“They might be right,” Bidwell said. “The next in line under the Constitution is the Speaker.”
“The Speaker is Colonel Robertson's brother-in-law,” Wilson said. “Is there any indication that the Speaker might be inclined to go along with all this?”
“All what, Uncle Tim?” Taylor came out of the bathroom.
“It's on the television, Taylor,” Hardesty said quietly. “That story that we heard on the radio in the car – the story that you and your dad and your Uncle Tim were missing, and that I was holding you hostage.”
“But that isn't true,” Taylor said.
“Sometimes,” Bidwell said gravely, “Taylor, when ... grownups want to get things their way, they imagine the worst thing they can imagine someone doing, and then they tell that to other people as if it were true. That's what's happening here.”
“Is that why that man accused you and Aunt Mickie of cheating Uncle Ben?”
Hardesty's mouth fell open and Wilson looked like he'd been sucker-punched, but Bidwell nodded. “That's exactly why.”
Taylor turned and looked at the other grownups. “Dad would never cheat Uncle Ben. They work together all the time. They've been working together since I was little. Aunt Mickie and Tasha and Caylee are our friends, too. I used to stay with them after school, until Dad finished working in his office in the evenings.”

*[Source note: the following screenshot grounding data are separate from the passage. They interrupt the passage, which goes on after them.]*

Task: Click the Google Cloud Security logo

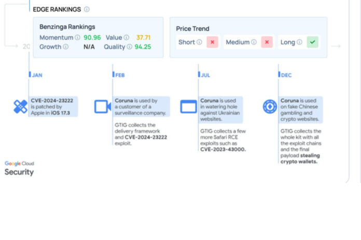Action: tap(20, 168)
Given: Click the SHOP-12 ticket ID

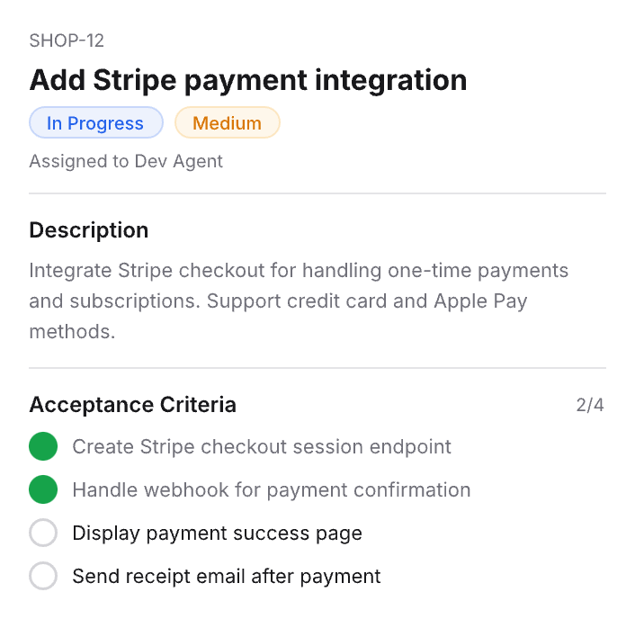Looking at the screenshot, I should click(67, 40).
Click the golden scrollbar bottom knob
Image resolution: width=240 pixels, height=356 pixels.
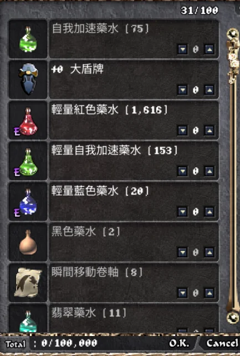click(233, 317)
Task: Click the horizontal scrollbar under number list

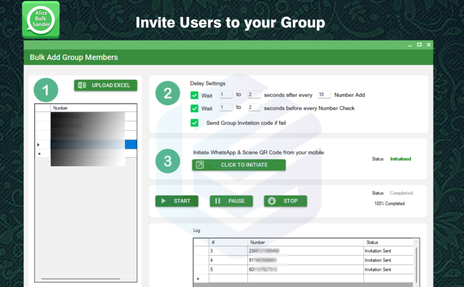Action: 81,279
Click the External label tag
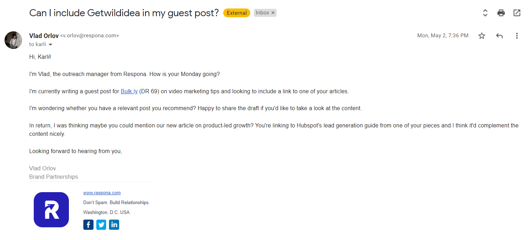Viewport: 528px width, 240px height. pos(237,13)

“Taylor,” Wilson said, “I know that. I've been with your Dad for years, too.” He sighed and looked across at Hardesty. “I even know how it started. A letter from overseas to a lonely man, who needed to talk to someone with a woman's perspective after he read it – and the woman he went to talk to happened to be his best friend's wife, who had her own worries about her husband's workload. Not to mention basic things like this health and safety.
“I didn't realize it was anything but a conversation between friends – I still don't think it was. But when the senior aide to the Joint Chiefs comes double-timing down the hall asking for the Vice President ...” he sighed and shook his head. “I opened the door, and there they were, crying, with their arms around each other.

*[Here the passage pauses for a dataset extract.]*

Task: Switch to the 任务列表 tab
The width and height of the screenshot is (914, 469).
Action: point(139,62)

“Robertson said something – I don't even remember what it was, now, but he took off like a scalded dog. That afternoon we got the telegram about Mrs. Bidwell ...”

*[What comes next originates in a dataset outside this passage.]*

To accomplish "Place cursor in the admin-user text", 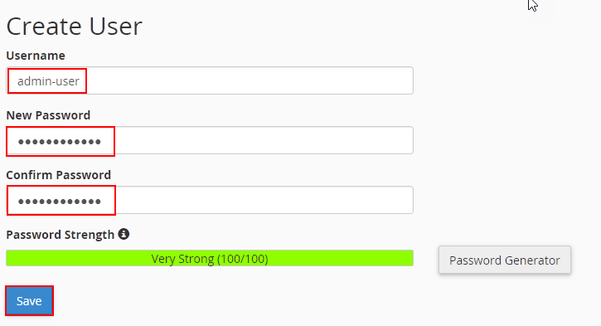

Hardesty wrapped Taylor in a hug. “So for five solid months, this thing's been building up based on that ...petty ... excuse?”
Bidwell, wearily, shook his head. “No,” he said. “This thing's been building up for a lot longer than that. I know what Robertson said, Tim. The word was miscegenation.”
Wilson closed his eyes and stepped backward, shaken to the core. Hardesty looked up at the man who'd hired her to tutor his son. He stood there, looking at them.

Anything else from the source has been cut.